Four clubs remained unbeaten during the league season, those being FC Schalke 04, Hindenburg Allenstein, VfR Mannheim and SV Dessau 05. At the other end of the table one club finished the season without a win, SV Algermissen. Hamburger SV scored the most goals of any Gauliga club with 87 while ESV Wacker Wiener Neustadt conceded the most with 87. SV Dessau 05 and Hamburger SV achieved the highest points total with 35 while SV Algermissen earned the least with two points to its name.

The 1938–39 season saw the fifth edition of the Tschammerpokal, now the DFB-Pokal. The 1939 edition was won by 1. FC Nürnberg, defeating SV Waldhof Mannheim 2–0 on 28 April 1940.

The 1938–39 season saw an expansion of the number of the Gauligas from 16 to 18. In March 1938 Nazi Germany annexed Austria in what is commonly referred to as the Anschluss, with the Gauliga Ostmark formed as a consequence. In September 1938, through the Munich Agreement, Nazi Germany acquired the Sudetenland from Czechoslovakia which resulted in the formation of the Gauliga Sudetenland. This was followed by the German occupation of Czechoslovakia in March 1939 but the Gauliga Böhmen und Mähren was only organised in 1943 in the region.

In the part of Czechoslovakia annexed by Germany in March 1939, the Protectorate of Bohemia and Moravia, the Czechoslovak First League continued its 1938–39 season separately from the Gauligas and the German championship.

==Champions==

Map of Nazi Germany showing its expansion 1938 -1945

The 1938–39 Gauliga champions qualified for the group stage of the German championship. Dresdner SC, Hamburger SV, Admira Wien and FC Schalke 04 won their championship groups and advanced to the semi-finals with the latter two reaching the championship final which Schalke won.

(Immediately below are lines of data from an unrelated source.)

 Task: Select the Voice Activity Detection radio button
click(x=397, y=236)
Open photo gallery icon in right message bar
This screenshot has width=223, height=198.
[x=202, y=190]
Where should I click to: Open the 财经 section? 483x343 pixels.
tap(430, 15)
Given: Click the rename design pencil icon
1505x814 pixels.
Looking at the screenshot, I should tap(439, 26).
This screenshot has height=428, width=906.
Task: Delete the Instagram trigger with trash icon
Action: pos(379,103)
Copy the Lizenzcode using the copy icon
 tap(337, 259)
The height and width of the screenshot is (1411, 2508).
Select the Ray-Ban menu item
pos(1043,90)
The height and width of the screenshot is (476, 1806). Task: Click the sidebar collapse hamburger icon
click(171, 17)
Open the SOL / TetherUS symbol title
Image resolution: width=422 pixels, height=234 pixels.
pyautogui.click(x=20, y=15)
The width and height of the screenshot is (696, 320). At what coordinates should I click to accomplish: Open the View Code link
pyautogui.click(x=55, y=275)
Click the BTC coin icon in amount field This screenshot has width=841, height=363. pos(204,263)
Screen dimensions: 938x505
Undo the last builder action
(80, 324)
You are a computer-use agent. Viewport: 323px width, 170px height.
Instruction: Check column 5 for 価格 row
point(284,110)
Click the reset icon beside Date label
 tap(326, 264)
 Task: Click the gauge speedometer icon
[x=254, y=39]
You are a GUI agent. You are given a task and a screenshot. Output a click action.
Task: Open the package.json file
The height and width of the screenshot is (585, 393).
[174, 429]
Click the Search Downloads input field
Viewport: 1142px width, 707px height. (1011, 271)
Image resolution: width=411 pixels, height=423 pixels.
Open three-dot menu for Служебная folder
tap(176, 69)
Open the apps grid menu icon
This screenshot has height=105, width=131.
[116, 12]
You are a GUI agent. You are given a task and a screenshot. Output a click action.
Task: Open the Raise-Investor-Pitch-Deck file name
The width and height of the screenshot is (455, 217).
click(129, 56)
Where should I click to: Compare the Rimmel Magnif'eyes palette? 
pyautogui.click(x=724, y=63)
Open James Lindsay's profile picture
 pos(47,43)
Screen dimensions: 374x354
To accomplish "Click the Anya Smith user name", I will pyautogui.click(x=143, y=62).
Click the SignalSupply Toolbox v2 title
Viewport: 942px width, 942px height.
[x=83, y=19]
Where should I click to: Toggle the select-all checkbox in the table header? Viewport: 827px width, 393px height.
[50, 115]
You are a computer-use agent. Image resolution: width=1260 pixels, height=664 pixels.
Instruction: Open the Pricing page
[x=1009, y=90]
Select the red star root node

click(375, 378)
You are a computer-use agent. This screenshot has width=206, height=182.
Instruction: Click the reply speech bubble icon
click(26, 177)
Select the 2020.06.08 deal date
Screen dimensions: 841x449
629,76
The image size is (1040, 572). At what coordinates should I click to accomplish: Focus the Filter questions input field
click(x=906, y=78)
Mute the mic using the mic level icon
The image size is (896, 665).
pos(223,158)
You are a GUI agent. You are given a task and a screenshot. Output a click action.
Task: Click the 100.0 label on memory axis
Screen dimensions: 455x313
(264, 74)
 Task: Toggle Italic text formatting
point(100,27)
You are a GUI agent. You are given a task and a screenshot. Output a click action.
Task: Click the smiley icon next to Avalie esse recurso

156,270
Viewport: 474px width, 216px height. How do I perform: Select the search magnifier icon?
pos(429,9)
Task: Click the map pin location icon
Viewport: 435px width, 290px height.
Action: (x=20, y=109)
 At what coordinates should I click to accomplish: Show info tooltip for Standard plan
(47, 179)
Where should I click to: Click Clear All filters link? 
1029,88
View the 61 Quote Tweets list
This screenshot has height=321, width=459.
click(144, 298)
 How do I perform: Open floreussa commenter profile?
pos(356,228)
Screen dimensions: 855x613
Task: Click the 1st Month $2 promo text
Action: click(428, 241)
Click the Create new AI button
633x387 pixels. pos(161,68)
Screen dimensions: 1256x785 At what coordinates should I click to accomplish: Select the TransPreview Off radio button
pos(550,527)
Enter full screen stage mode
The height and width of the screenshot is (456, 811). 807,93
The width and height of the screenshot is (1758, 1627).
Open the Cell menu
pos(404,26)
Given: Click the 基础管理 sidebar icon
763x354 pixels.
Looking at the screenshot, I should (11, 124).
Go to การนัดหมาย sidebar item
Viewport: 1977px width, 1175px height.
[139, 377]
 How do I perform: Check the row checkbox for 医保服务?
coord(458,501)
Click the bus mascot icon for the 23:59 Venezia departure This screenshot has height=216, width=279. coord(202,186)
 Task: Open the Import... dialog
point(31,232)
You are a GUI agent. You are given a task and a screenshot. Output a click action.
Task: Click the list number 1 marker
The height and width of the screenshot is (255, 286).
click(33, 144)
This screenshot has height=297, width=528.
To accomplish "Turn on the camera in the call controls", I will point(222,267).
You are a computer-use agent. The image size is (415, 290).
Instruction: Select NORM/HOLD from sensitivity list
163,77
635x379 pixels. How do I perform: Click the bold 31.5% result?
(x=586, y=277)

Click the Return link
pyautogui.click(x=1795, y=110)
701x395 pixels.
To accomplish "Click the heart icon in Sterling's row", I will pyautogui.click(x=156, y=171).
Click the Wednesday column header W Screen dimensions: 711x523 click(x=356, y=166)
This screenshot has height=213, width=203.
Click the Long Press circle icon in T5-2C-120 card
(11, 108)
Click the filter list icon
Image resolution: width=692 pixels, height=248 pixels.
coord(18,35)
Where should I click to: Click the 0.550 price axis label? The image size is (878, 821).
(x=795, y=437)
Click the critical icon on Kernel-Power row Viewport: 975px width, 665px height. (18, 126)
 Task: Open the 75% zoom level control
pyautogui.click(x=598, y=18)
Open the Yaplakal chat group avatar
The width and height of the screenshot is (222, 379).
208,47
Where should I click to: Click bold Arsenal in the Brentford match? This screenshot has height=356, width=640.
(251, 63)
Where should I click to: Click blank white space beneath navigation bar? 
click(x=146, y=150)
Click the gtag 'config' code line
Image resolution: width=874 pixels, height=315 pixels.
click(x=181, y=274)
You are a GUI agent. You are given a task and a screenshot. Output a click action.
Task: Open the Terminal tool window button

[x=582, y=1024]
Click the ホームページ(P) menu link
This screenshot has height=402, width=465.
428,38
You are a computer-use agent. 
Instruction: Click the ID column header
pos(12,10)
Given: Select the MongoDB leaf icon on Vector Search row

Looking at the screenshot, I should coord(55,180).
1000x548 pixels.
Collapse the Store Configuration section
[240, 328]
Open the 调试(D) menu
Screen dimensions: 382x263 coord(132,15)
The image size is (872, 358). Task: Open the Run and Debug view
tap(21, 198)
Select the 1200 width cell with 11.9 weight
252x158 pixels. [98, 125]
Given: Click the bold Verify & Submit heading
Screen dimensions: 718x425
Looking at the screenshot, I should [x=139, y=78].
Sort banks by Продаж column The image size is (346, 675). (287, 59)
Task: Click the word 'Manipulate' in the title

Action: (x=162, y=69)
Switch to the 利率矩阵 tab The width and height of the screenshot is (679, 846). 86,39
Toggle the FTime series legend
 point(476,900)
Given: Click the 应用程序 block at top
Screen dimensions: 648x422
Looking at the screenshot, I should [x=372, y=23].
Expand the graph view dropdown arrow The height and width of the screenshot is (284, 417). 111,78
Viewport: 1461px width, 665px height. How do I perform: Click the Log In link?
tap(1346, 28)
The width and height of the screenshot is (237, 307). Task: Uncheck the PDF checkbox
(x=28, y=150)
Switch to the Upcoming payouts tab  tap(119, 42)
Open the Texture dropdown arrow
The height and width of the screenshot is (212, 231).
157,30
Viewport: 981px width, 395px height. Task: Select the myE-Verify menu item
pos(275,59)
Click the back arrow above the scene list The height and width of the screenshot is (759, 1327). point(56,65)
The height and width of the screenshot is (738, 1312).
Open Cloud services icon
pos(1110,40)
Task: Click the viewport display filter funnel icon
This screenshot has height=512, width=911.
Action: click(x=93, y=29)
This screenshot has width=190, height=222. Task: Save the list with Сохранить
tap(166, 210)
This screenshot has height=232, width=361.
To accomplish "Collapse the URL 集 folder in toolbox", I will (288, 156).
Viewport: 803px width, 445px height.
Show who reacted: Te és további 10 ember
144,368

FC Schalke 04 won their sixth consecutive Gauliga title, Fortuna Düsseldorf their fourth, SV Dessau 05 and Hamburger SV won their third consecutive one while Vorwärts-Rasensport Gleiwitz defended their 1937–38 Gauliga title.
| Club | League | No. of clubs |
| VfR Mannheim | Gauliga Baden | 10 |
| FC Schweinfurt 05 | Gauliga Bayern(1938–39 season) | 10 |
| Blau-Weiß 90 Berlin | Gauliga Berlin-Brandenburg | 10 |
| CSC 03 Kassel | Gauliga Hessen | 10 |
| SV Dessau 05 | Gauliga Mitte | 10 |
| SpVgg Sülz 07 | Gauliga Mittelrhein | 10 |
| Fortuna Düsseldorf | Gauliga Niederrhein | 10 |
| VfL Osnabrück | Gauliga Niedersachsen | 10 |
| Hamburger SV | Gauliga Nordmark | 11 |
| Admira Wien | Gauliga Ostmark ^{‡}(1938–39 season) | 10 |
| Hindenburg Allenstein | Gauliga Ostpreußen | 10 |
| Viktoria Stolp | Gauliga Pommern | 10 |
| Dresdner SC | Gauliga Sachsen | 10 |
| Vorwärts-Rasensport Gleiwitz | Gauliga Schlesien | 10 |
| Warnsdorfer FK | Gauliga Sudetenland ^{‡} | 4 |
| Wormatia Worms | Gauliga Südwest | 10 |
| FC Schalke 04 | Gauliga Westfalen | 10 |
| Stuttgarter Kickers | Gauliga Württemberg | 10 |
- ^{‡} Denotes new Gauligas for the 1938–39 season.